Microsoft şirketinin yapay zeka izleme bölümü, İran'ın propaganda göstergelerini takip etti.

Microsoft raporu, İran devletine bağlı medyanın, ABD ile yakın müttefik olan İngiltere, Kanada, Avustralya ve Yeni Zelanda gibi İngilizce konuşulan ülkelerde büyük başarı elde ettiğini gözler önüne serdi. İran haber kaynaklarına olan ilgi ve trafiğin, genel internet trafiğiyle karşılaştırıldığında önemli ölçüde arttığını ifade etti. İsrail'in Gazze'ye yönelik saldırısı sırasında, ABD, İngiltere, Kanada, Avustralya ve Yeni Zelanda'dan İran kaynaklı internet sitelerine olan ziyaretlerin yüzde 42 arttığı kaydedildi. Bu durum, İran'ın Ortadoğu'daki çatışma hakkındaki raporlarıyla Batı halkına ulaşma yeteneğine işaret etti. Rapor, bu başarının özellikle savaşın ilk günlerinde daha güçlü olduğunu ve savaşın bir ayı aşkın bir süre geçtikten sonra bile, İran kaynaklarına erişimin savaş öncesi seviyelerinin yüzde 28 üzerinde kaldığını belirtti.

İran sızma operasyonları

Rapor, İranlı kurumların sadece düşmanlarını değil, aynı zamanda dostlarını da taklit ettiğini belirtiyor. İran'ın son operasyonları, İsrail ordusunu tehdit eden sahte mesajlar yayınlamak için Hamas'ın askeri kanadı olan Kassam Tugayı'nın adını ve logosunu kullandı. Ancak, İran'ın bunun için Hamas'tan onay alıp almadığı bilinmiyor.

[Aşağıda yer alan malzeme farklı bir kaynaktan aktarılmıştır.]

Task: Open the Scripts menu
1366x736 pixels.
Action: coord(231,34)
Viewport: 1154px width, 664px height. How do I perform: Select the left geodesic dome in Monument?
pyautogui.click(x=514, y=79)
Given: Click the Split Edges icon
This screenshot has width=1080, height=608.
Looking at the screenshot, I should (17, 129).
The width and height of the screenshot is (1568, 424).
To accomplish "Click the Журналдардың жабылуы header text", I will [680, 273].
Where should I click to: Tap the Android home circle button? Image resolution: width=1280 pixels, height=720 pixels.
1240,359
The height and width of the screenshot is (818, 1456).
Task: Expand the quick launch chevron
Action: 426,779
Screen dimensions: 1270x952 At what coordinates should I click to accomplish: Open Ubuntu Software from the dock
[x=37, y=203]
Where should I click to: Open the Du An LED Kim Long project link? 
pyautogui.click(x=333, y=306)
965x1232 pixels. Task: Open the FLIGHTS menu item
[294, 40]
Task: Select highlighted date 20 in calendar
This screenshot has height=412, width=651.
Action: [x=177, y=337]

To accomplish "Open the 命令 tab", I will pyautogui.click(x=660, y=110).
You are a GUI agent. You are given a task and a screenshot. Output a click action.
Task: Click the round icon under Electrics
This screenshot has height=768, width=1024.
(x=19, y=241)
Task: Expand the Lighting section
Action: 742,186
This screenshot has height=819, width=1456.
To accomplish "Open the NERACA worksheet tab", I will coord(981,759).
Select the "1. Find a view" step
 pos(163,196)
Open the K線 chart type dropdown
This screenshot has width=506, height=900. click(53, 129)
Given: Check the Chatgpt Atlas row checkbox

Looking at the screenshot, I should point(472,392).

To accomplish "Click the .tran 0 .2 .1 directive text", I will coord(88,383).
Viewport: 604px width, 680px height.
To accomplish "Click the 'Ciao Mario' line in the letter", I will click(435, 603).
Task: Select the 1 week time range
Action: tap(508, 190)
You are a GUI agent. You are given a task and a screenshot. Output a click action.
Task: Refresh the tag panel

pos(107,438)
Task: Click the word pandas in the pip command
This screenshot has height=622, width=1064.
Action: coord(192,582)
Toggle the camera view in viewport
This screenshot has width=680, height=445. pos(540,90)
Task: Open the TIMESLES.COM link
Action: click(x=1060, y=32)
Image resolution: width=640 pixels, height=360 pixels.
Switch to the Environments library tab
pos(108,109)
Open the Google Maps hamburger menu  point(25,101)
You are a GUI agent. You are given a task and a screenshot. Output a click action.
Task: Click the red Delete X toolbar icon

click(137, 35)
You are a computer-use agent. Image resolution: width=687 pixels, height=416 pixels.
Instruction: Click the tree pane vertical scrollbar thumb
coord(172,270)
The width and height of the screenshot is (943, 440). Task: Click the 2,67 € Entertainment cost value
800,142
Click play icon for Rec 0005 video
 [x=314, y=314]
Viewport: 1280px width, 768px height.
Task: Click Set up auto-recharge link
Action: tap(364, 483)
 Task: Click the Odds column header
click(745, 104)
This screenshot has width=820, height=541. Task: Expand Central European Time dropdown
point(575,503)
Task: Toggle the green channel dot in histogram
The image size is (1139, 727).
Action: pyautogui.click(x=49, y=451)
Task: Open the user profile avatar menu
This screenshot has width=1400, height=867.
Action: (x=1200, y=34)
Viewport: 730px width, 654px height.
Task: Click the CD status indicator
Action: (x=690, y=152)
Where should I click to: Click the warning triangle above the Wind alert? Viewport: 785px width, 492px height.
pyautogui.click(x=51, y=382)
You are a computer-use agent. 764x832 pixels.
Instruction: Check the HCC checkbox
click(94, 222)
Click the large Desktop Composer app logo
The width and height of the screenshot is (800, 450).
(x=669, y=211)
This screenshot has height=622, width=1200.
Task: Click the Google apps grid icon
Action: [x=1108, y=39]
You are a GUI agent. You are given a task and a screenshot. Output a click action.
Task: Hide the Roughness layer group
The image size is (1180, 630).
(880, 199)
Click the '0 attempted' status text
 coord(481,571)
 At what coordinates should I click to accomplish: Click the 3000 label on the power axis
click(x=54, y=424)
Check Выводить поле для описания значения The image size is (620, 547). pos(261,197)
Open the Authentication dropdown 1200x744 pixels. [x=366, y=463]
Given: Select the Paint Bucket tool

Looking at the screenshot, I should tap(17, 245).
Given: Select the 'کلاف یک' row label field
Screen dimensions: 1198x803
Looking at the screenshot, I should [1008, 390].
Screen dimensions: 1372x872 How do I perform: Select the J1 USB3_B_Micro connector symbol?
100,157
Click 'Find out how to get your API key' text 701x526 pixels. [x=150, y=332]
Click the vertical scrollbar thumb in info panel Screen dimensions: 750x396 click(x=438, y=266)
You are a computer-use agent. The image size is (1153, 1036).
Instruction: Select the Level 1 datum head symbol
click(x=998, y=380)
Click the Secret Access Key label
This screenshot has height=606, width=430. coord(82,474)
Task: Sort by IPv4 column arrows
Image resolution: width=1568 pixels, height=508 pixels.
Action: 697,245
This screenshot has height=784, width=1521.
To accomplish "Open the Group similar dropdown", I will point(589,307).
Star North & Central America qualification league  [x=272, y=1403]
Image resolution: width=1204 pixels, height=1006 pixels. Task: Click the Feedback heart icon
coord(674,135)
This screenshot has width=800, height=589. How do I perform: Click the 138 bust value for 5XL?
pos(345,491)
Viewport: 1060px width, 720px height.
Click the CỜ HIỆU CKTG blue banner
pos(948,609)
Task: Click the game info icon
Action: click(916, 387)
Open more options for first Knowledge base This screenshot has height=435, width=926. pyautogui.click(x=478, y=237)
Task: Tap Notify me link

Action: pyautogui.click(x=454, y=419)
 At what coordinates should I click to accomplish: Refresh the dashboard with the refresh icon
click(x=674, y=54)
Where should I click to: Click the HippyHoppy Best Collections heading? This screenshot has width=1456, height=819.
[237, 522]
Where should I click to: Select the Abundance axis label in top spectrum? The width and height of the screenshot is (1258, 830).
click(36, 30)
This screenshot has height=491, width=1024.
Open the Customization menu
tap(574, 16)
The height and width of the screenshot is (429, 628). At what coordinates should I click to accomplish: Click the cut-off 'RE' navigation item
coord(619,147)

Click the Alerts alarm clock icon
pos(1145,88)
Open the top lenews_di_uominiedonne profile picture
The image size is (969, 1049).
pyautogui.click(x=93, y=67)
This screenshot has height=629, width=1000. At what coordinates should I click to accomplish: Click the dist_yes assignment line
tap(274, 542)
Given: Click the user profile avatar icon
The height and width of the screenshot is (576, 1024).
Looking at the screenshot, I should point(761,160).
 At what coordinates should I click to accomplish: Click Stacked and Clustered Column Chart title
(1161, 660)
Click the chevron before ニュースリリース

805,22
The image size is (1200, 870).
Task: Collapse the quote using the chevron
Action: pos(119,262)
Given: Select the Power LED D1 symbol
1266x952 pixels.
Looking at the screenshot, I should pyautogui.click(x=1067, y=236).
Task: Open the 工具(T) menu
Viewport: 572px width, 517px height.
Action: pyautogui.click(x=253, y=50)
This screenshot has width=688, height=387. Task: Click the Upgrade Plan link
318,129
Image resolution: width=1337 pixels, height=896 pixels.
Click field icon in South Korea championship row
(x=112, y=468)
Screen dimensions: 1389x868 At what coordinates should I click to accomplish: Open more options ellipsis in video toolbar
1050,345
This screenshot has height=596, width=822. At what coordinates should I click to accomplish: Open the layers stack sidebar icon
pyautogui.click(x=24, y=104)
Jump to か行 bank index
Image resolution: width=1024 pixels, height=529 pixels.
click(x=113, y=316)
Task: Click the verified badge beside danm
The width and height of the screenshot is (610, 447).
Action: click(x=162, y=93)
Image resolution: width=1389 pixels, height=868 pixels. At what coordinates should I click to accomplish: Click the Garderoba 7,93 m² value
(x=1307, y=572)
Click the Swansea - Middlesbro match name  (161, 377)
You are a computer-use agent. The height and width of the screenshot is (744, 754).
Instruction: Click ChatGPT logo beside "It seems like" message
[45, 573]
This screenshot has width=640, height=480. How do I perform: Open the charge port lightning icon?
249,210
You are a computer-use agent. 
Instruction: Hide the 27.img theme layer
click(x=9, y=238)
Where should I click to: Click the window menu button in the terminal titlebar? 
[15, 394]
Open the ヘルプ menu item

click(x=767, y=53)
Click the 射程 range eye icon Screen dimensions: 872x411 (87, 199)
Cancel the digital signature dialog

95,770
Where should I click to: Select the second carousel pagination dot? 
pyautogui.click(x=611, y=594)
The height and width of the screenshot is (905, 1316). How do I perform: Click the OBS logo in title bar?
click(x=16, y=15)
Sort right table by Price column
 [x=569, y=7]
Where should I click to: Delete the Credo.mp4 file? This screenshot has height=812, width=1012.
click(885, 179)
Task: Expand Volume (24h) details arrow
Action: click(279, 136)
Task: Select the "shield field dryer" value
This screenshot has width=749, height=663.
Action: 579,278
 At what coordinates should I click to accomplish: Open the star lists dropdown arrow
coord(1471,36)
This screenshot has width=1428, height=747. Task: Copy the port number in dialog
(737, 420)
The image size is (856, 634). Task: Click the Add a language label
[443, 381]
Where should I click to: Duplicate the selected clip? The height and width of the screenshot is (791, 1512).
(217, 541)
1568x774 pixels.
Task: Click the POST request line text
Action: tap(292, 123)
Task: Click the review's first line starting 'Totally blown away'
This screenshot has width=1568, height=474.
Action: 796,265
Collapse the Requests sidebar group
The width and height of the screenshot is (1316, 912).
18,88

İran, İsraillileri faaliyetlerine katılmaya çekmeyi başardı. ‘Savaşın Gözyaşları’ adlı son bir operasyonda, İranlı ajanlar İsraillileri, İsrail basınında yer alan haberlere dayanarak İsrail mahallelerinde yapay zeka ürünü görseller kullandı. ‘Savaşın Gözyaşları’ sloganlı pankartlar asmaya ve Binyamin Netanyahu'nun görevden alınmasını teşvik etmeye ikna etti.

E-posta kampanyaları

İran'ın, psikolojik etkileri artırmak için kitle mesajlaşma ve e-posta kampanyalarını artan bir şekilde kullandığı belirlendi. İnsanların telefonlarına veya gelen kutularına gelen mesajların, sosyal medyadaki sahte hesaplardan daha büyük bir etkiye sahip olduğu ortaya çıktı. Rapora göre İran, İran Devrim Muhafızları'na bağlı hem açık hem de gizli medya organlarını, siber operasyonların etkilerini büyütmek için kullanıyor. Eylül ayında, İranlı bir hacker grubu, İsrail demiryolu sistemine karşı elektronik saldırılar düzenlediğini iddia etti. İran Devrim Muhafızları'nın medyası da söz konusu iddiaları köpürterek yayılmasını sağladı.